WDHS reminds people that ground beef should always be cooked to an internal temperature of 160 degrees Fahrenheit (that’s 71 degrees Celsius). Such a temperature is generally agreed to sterilize beef and kill any possibly harmful bacteria.

The WDHS is not alone with its concern over cannibalistic bread products. The U.S. Department of Agriculture (USDA) also warned consumers about the sandwich in a separate statement.

“The dish … is dangerous because it is uncooked, meaning it can still contain harmful bacteria that can cause foodborne illness,” warned the USDA.

Perhaps they health agencies are not overreacting. According to the USDA, “hundreds of people” across the Midwest fall ill every holiday season after eating the cannibal sandwich.

The WDHS has more accurate data. According to them, there have been eight significant sickness outbreaks in Wisconsin since 1986 that have been linked to consuming raw meat.

Among them was the large-scale Salmonella outbreak of December 1994, which left more than 150 people ill. This one, too, ultimately began with the cannibal sandwich.

Yikes. Maybe this sandwich is actually a really bad idea.

How About a Steak Instead?

But hold your horses! You might by now be thinking that the good people of Wisconsin are foolish to be willingly eating raw meat.

Before you make that judgment, though, consider that eating raw meat isn’t really anything all that weird. It’s popular enough in the U.S., and that’s without even taking into account the rest of the world.

Don’t believe us? Well, have you ever had a rare steak?

A lot of people like to see some blood on their plate after cutting into a steak (this author sure does). A rare steak has an internal temperature of only 120-130 Fahrenheit, a far cry from the USDA-recommended 160. And if you like your steak blue rare, that temperature falls even further down.

Granted, a steak is a whole piece of meat. Grinding your beef can make it less safe, as the grinding process itself might introduce harmful bacteria from the meat’s surface into the rest of it, says Eat Right.

Raw Meat, Raw Meat Everywhere

But it’s not like that stops people from enjoying some bloody beef. The cannibal sandwich is actually just a variation of a dish known as steak tartare.

Particularly popular in Europe, steak tartare consists of raw beef – or more rarely horse meat – that’s served with a variety of seasonings and toppings. These include onion, capers, Worcestershire sauce, and raw egg yolk.

If you’re gagging at the idea of eating that, you’re perfectly within your rights to do so.
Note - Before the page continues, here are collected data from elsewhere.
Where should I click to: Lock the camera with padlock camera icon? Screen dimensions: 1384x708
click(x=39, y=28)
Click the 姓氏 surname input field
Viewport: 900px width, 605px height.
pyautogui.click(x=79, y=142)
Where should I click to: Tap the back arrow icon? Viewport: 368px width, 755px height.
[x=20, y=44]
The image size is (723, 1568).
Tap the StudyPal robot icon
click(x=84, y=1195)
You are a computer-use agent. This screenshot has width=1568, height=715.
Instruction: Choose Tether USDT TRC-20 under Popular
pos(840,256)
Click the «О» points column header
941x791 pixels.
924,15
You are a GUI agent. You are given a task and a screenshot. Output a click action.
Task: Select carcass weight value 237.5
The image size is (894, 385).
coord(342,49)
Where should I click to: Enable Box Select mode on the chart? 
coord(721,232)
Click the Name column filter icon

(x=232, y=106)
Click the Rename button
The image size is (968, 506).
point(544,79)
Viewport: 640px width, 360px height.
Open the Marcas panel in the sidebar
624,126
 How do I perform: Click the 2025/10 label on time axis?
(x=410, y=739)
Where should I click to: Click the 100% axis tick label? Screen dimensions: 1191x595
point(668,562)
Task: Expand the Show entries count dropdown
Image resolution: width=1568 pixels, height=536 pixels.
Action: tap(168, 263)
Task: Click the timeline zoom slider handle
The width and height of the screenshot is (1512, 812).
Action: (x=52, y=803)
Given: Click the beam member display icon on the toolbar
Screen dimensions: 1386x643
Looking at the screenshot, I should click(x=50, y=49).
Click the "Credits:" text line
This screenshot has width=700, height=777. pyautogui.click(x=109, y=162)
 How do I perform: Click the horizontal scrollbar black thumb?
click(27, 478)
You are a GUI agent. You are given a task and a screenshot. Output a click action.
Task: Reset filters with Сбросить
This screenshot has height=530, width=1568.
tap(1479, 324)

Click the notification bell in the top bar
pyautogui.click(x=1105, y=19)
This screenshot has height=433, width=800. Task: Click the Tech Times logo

However, a 2009 World Health Organization study found that if the meat is fresh and the cook follows basic hygiene, the risk of bacterial infection is actually very low.

There are even more raw meat dishes in the world than these, though. There’s the Italian carpaccio, the Ethiopian kitfo, the Dutch Ossenworst, the German Mett, and even the Pittsburgh Rare Steak.

If we leave red meat behind, you’ve definitely at least heard about sushi and sashimi, maybe even the Nordic gravlax. But did you know that the Japanese also have a dish call basashi – it’s basically sashimi, but with raw horse meat instead of fish.

Compared to all this, the cannibal sandwich suddenly doesn’t seem all that strange.

Take Caution this Holiday Season

But as relatively popular as raw meat is, you still shouldn’t dismiss the health warnings. There’s no denying the facts – eating raw meat is always a bit of a Russian Roulette, no matter what.

If you can’t go spend Christmas without entertaining your inner cannibal, give this USDA recipe a try. Instead of doing raw meat on rye bread, cook your ground beef and serve it on smaller crackers.

“You may be surprised to find that it tastes better when cooked! Not to mention, you won’t be risking a trip to the hospital with every mouthful,” the USDA says.

We at Oddee can’t stop you if you’re determined to stuff pieces of fresh cow into your face this holiday season. But let no one say that we didn’t warn you – delicious though it may be, raw meat is always, always a risk.

Just please don’t start cooking your meat on an airplane.